Drawings or pictures support physical instruction. Hand over hand demonstrations can work as well. Physical positioning with guidance from an instructor can help with muscle memory and teach how things feel physically.
You can also use visual supports to show the instruction breakdown of a lesson, show the sequence of a particular skill, procedures (putting on hockey equipment) and assigning time for physical activity in the daily schedule.
Sticking With It, Staying Motivated
Offer regular breaks and a quiet space to regroup, especially if a person is feeling overwhelmed and needs time to self-regulate and regain control. Learning something new can feel exhausting and frustrating because of the time and focus it takes to master a skill. Progress can be slow and plateaus sometime feel like they will last forever. Setbacks can happen if an injury occurs or life circumstances become overwhelming. Motivation through praise and encouragement, no matter how small the progress is, can help a person get past these rough patches. Keeping track of progress in a little book or on a chart can also help a person see that they are improving in small, incremental steps.
It is recommended that children engage in 60 – 90 minutes of physical activity a day. Active for Life has an Activities and Log Skills tracking sheet to keep track of exercise. Some kids enjoy lists and charts and find it motivating to keep track of what they are doing. Whenever your child is active, have them record their times in the appropriate row and column on the sheet. At the end of the day and again at the end of the week, add up the totals to see how they are doing. You can set small goals such as increasing the time for an activity or trying a new skill. Sometimes seeing things written down can lessen the anxiety of having to think of something to do or it can inspire a child to add something of their own to the list.

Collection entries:
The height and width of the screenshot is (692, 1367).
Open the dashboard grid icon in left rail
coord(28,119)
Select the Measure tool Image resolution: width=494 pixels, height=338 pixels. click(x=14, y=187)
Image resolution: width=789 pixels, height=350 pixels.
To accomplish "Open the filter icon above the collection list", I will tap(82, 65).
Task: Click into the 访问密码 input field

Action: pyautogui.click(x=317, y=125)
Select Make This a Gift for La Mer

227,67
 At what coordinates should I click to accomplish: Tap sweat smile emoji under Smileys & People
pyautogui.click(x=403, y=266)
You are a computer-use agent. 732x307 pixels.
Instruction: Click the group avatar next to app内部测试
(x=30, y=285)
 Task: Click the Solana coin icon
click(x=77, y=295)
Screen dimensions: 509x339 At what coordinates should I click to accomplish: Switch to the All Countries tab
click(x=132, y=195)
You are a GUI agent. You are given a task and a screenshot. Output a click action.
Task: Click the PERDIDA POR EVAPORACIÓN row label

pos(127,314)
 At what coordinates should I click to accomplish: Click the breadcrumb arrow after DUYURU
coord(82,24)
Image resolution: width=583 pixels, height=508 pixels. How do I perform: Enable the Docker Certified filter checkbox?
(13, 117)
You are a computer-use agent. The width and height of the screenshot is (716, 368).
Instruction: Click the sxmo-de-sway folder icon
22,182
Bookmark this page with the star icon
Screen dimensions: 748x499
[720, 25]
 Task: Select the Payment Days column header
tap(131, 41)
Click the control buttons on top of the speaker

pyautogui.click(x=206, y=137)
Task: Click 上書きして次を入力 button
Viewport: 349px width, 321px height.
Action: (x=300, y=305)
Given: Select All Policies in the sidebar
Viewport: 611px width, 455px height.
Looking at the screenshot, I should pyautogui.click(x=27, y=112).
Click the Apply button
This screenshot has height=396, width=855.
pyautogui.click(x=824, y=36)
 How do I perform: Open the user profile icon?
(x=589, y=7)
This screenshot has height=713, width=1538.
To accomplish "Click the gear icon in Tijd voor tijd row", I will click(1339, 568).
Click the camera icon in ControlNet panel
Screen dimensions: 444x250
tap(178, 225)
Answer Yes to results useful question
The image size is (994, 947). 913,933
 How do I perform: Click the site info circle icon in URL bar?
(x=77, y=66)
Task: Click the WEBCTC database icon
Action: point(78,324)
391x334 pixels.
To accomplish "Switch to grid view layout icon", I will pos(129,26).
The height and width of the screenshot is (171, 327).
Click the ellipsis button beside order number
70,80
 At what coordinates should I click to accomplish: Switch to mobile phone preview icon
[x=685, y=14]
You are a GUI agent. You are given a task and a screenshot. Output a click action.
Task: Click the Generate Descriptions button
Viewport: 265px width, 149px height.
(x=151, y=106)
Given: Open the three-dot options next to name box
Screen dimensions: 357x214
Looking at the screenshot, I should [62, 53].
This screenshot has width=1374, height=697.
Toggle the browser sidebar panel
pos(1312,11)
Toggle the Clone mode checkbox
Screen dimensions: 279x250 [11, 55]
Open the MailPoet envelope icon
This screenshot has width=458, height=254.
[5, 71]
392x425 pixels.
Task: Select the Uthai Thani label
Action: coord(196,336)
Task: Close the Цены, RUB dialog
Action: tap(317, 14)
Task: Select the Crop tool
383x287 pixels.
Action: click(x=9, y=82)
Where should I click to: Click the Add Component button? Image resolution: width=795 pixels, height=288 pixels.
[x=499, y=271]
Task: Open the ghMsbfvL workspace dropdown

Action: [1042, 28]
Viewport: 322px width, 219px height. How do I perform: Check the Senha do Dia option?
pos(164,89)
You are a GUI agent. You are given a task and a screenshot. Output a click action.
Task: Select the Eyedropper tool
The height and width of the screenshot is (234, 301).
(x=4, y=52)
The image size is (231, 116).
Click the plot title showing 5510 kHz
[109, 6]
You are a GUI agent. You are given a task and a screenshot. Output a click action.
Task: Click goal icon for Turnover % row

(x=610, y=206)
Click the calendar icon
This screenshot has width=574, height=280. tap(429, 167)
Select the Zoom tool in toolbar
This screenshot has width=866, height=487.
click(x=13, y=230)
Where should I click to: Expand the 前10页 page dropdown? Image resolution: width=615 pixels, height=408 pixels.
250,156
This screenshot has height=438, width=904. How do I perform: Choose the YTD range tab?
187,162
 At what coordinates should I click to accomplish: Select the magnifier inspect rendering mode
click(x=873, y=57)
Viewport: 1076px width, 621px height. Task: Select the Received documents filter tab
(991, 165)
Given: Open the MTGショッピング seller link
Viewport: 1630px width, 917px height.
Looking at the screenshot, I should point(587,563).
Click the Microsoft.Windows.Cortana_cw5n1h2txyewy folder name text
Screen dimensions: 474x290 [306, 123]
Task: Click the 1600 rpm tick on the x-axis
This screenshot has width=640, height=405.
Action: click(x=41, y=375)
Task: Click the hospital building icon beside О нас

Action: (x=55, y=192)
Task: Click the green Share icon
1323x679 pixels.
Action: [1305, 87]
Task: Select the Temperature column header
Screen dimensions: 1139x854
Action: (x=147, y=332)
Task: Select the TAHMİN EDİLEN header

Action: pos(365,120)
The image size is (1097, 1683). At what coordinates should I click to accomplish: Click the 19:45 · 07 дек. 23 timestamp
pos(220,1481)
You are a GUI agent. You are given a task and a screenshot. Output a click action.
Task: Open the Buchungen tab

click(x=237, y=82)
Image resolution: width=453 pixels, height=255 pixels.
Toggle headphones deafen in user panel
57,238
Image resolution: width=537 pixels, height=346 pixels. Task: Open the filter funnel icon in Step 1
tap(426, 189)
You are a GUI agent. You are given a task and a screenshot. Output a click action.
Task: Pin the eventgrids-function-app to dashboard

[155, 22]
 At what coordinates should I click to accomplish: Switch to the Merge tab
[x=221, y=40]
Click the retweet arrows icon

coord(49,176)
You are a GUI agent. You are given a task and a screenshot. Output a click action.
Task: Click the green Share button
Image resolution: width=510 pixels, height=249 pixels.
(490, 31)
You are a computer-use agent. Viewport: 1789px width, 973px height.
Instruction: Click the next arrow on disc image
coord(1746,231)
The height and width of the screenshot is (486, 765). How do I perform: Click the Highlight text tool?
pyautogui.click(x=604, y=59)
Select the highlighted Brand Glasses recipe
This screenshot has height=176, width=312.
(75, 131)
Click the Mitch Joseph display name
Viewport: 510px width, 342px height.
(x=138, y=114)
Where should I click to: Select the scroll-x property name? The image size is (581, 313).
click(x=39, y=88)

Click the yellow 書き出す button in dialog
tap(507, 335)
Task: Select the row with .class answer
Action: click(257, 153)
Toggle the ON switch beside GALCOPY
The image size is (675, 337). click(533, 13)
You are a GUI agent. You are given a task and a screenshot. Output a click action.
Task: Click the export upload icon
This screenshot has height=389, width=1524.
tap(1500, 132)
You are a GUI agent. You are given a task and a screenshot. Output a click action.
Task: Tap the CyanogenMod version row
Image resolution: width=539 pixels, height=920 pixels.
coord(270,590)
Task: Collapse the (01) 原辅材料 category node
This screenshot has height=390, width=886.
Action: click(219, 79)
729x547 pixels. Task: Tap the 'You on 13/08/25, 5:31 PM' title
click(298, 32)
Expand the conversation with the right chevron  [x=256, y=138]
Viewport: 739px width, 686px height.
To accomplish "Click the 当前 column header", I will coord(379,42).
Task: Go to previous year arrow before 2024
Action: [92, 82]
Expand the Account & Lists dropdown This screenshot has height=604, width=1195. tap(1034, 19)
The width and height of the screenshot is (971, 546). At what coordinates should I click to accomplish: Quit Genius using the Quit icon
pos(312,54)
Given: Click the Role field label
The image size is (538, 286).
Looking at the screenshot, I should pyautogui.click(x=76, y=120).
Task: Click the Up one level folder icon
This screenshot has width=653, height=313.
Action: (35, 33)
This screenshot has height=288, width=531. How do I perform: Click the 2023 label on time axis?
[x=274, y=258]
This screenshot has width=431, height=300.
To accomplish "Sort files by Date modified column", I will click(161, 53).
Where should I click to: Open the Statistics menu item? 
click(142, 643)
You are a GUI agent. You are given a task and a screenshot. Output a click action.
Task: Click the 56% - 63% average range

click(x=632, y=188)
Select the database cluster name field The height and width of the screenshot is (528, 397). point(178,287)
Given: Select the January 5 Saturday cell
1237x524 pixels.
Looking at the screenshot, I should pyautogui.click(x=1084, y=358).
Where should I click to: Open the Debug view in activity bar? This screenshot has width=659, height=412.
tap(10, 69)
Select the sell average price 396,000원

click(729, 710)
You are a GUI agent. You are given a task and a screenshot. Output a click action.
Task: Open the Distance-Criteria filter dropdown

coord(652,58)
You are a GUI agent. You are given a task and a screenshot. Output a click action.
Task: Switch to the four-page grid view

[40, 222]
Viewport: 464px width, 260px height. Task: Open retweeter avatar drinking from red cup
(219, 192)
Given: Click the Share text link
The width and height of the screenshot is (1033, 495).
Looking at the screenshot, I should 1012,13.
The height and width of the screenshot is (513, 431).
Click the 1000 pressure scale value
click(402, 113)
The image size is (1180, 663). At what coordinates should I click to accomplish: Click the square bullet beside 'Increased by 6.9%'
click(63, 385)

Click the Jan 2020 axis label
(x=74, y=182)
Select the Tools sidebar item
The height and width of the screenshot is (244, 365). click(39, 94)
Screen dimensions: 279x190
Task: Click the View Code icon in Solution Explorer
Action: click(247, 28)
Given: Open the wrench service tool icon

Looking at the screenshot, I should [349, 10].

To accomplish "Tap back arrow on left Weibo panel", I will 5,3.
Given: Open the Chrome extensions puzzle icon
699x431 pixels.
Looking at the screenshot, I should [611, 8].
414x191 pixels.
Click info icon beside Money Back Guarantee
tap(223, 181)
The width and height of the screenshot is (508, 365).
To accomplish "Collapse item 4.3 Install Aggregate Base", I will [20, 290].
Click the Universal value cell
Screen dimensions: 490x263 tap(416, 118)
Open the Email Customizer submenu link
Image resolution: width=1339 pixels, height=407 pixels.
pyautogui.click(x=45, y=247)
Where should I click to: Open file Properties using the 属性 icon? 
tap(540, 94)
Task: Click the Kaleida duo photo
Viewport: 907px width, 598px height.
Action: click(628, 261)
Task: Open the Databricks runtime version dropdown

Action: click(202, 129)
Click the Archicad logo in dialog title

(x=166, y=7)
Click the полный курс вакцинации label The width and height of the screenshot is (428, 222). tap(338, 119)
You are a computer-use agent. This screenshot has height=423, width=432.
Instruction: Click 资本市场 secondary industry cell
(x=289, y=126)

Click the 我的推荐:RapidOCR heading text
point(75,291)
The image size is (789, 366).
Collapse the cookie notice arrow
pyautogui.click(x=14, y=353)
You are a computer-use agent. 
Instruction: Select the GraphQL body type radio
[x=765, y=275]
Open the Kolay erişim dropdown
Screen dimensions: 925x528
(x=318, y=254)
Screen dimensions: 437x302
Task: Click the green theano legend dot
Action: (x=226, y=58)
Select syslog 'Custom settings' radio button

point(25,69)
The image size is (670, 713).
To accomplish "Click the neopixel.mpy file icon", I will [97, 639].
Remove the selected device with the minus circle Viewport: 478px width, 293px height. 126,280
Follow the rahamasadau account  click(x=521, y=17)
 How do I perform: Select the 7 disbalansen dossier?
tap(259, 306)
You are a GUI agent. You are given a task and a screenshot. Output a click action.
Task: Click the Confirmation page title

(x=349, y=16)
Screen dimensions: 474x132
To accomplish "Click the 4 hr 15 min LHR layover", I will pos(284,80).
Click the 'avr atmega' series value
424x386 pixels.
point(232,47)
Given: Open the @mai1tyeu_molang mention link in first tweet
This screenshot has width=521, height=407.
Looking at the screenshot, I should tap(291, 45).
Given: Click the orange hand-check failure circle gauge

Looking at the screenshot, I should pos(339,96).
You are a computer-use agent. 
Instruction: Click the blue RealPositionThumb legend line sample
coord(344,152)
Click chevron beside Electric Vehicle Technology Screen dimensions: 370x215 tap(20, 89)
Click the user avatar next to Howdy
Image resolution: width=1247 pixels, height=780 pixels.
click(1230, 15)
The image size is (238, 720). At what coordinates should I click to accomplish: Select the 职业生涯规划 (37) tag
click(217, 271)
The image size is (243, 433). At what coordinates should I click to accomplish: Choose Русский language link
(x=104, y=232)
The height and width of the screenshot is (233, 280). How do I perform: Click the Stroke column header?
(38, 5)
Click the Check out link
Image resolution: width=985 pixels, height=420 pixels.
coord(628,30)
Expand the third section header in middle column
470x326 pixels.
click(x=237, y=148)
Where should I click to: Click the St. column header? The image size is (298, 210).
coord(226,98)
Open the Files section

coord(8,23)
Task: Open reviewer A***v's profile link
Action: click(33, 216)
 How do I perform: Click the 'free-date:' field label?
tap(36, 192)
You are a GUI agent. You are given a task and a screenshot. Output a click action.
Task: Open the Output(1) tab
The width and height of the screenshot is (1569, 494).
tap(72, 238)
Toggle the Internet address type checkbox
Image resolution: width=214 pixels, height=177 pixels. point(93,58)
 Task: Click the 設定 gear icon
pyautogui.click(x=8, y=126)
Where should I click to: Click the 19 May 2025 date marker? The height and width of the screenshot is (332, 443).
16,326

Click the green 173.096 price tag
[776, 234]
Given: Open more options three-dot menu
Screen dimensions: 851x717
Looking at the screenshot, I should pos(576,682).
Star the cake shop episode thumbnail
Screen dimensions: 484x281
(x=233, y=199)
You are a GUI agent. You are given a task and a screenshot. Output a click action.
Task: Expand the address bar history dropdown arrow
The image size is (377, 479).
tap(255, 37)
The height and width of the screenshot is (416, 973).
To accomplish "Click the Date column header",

» About this task
Continue the text on teaching physical skills and keeping children motivated to stay active, starting right after its last sentence.

» The answer
When trying a new sport, it may be helpful to start with private lessons to get the one on one attention. A private instructor can pace instruction based on need. When my daughter wanted to try curling this year, we had her start with private lessons. The individual attention made her feel more relaxed and she didn’t feel the pressure of having to demonstrate new skills in front of a group. Her social anxiety is very high so it takes her a long time to get comfortable with new things. Being in a group would have made her so anxious that she would not have been able to concentrate.
Group instruction can work if your child has the prerequisite physical skills (think physical literacy) and is grouped together with others at the same skill level. It can also provide a great social opportunity. When our children first started bowling, we enrolled them with Special Olympics. The instructors had a lot of experience working with different disabilities and knew how to support the athletes. Look for recreational facilities that provide adapted programs. Our children both take an adapted fitness class at our local recreation center. They have workouts tailored to their fitness level and goals, but work out with same group every week. They have a social at the end of the course which is always good fun.
There are lots of ways to get moving and it doesn’t have to be expensive or complicated. For more ideas on how get your child moving, visit the Active for Life website. Working physical activity into the daily routine will benefit a person for their lifetime.